How It Works
The Linguistic Agent Skills suite is organized around a 5-phase pipeline that reflects how experienced computational linguists actually approach low-resource language work. The linguistic-orchestrator skill coordinates routing between specialist skills and tracks workspace state in workspace_state.md.
The 5-Phase Pipeline
Scope → Acquire → Analyze → Evaluate → Release
↑ ↑ ↑ ↑ ↑
└────────┴─────────┴──────────┴──────────┘
(refinement loops)Phases overlap and loop back. The orchestrator provides the skeleton; specialists own the content.
Phase 0 — Scope
Goal: Identify the target language precisely and set the strategic direction before touching any data.
| Step | Specialist | What It Does |
|---|---|---|
| Language disambiguation | linguistic-scope | ISO 639-3 + Glottolog resolution; macrolanguage disambiguation |
| Resource classification | linguistic-scope | Joshi 0–5 classification; data availability scan |
| Typological profiling | linguistic-scope | WALS/Grambank/URIEL features; transfer-source recommendation |
| Script policy | linguistic-scripts | Unicode block(s), NFC/NFKC decision, diacritic preservation |
| Ethics seed | linguistic-ethics | FPIC awareness, vitality-driven community engagement depth |
Phase exit: workspace_state.md has ISO code, Joshi class, typology vector, and script policy.
Phase 1 — Acquire
Goal: Gather monolingual and parallel data ethically and reproducibly.
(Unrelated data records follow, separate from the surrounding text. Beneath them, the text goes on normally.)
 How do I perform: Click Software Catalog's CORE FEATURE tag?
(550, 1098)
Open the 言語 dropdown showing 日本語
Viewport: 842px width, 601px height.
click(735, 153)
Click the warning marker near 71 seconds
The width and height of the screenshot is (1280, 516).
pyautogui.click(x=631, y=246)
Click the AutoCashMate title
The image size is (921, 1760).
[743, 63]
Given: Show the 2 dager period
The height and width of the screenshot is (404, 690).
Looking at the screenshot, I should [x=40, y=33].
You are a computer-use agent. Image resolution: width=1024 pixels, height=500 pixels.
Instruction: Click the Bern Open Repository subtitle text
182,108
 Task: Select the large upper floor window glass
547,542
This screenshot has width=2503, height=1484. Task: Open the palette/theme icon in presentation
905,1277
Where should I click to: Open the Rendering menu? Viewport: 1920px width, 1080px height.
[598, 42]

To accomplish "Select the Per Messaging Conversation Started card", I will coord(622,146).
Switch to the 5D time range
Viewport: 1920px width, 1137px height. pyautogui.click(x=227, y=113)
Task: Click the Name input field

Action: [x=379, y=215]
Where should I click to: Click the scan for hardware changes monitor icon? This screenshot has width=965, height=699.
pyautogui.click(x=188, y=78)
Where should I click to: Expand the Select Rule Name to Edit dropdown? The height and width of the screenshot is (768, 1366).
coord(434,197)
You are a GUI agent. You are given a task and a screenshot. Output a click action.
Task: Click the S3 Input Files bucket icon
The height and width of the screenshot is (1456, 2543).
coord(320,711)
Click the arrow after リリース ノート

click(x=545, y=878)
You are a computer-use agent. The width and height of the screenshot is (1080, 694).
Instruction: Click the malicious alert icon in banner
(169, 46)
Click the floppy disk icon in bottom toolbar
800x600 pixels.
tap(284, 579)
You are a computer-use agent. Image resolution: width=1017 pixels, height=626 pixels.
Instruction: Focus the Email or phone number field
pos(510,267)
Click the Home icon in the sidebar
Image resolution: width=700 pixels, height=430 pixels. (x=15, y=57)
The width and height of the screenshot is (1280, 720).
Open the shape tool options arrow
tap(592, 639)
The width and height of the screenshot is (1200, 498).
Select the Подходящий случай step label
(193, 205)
| Step | Specialist | What It Does |
|---|---|---|
| Monolingual corpora | linguistic-corpus | OLDI/CulturaX/MADLAD-400/Glot500/Wikipedia catalog; LID; MinHash dedup |
| Parallel data | linguistic-bitext | LASER3/SONAR mining; Vecalign alignment; synthetic bitext |
| Tokenizer audit | linguistic-tokenize | Fertility ratio; vocab extension method (FOCUS/OFA/HyperOfa) |
| Adapter strategy | linguistic-transfer | LoRA rank by URIEL distance; MAD-X; catastrophic-forgetting plan |
| Per-dataset ethics | linguistic-ethics | License audit; attribution registry; sacred-text gating |
Phase exit: Reproducible data manifest (sources, licenses, sizes, dedup stats) + tokenizer plan.
Phase 2 — Analyze
Goal: Run linguistic analysis layers needed for evaluation, augmentation, or downstream training.
| Step | Specialist | What It Does |
|---|---|---|
| Morphology | linguistic-morph | UniMorph paradigms; SIGMORPHON segmenters; FST/HFST |
| Syntax | linguistic-syntax | UD treebank ingestion; cross-lingual parser transfer; agreement probes |
| Semantics | linguistic-semantics | WordNet/OMW; FrameNet; PropBank SRL; MWE/PARSEME |
| Discourse | linguistic-discourse | RST/PDTB/GUM; coreference; coherence-aware eval |
| Speech | linguistic-speech | ELAN/Praat/FLEx → Lhotse; G2P/IPA; MMS/Whisper ASR |
| Annotation | linguistic-annotate | IAA metric selection; guideline authoring; adjudication |
Phase exit: Required analysis artifacts produced.
Phase 3 — Evaluate
Goal: Honestly measure performance with metrics fit for the language.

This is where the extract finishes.